The ploy didn't work and Varitek never played with the Saints, eventually signing with Seattle in April. In the end, Boras may have gotten Varitek a couple extra hundred thousand for his signing bonus but he cost him millions in long-term dollars. Varitek's professional career should have began in June of 1993; instead it didn't begin until April of 1995. Varitek's first full season with the Red Sox came in 1998, when he was already 26. His first season as full-time starter didn't come until he was 27. If he'd signed in 1993, his big league clock probably would have started a couple years earlier and he would have hit free agency in the prime of his career instead of his early 30s. Nice job, Boras.

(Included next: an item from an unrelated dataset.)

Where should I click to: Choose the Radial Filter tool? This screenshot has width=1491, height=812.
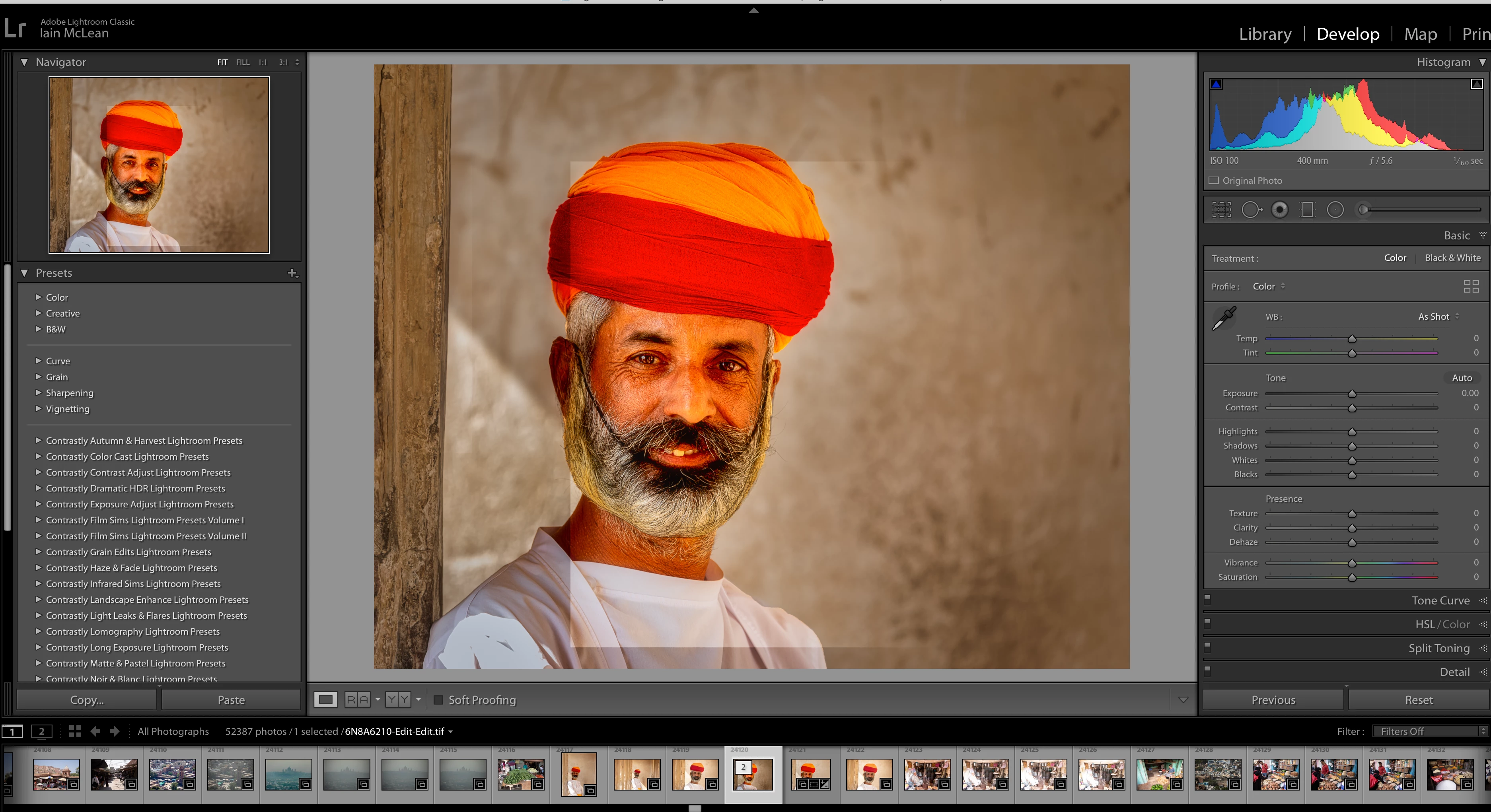click(1335, 210)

Of course, the Red Sox stole Varitek from the Mariners in one of the best deals (or worst, depending on your viewpoint) of the past 20 years. Desperate for relief help at the 1997 trade deadline, Mariners general manager Woody Woodward inquired about Red Sox closer Heathcliff Slocumb, who at the time was stumbling along with a 5.79 ERA, 1.97 WHIP and nearly as many walks as strikeouts. Urban legend has it Red Sox GM Dan Duquette asked for Varitek or pitching prospect Derek Lowe. Woodward misheard and agreed to both as the clock struck midnight.
According to Baseball-Reference WAR, the Mariners received 0.4 wins above replacement from Slocumb. The Red Sox received 23.1 wins above replacement from Varitek and 18.4 from Lowe. Larceny of the most impressive degree.
Back to the original question. Varitek ranks 30th on the all-time list for games caught and finished with a career line of .256/.341/.435, with 1,307 hits, 193 home runs and 757 RBIs.
Among players since 1901 who spent at least 50 percent of their career games behind the plate, Baseball-Reference ranks Varitek 43rd in career WAR, alongside guys like Mike Scioscia, Rick Dempsey, Chris Hoiles and Ramon Hernandez.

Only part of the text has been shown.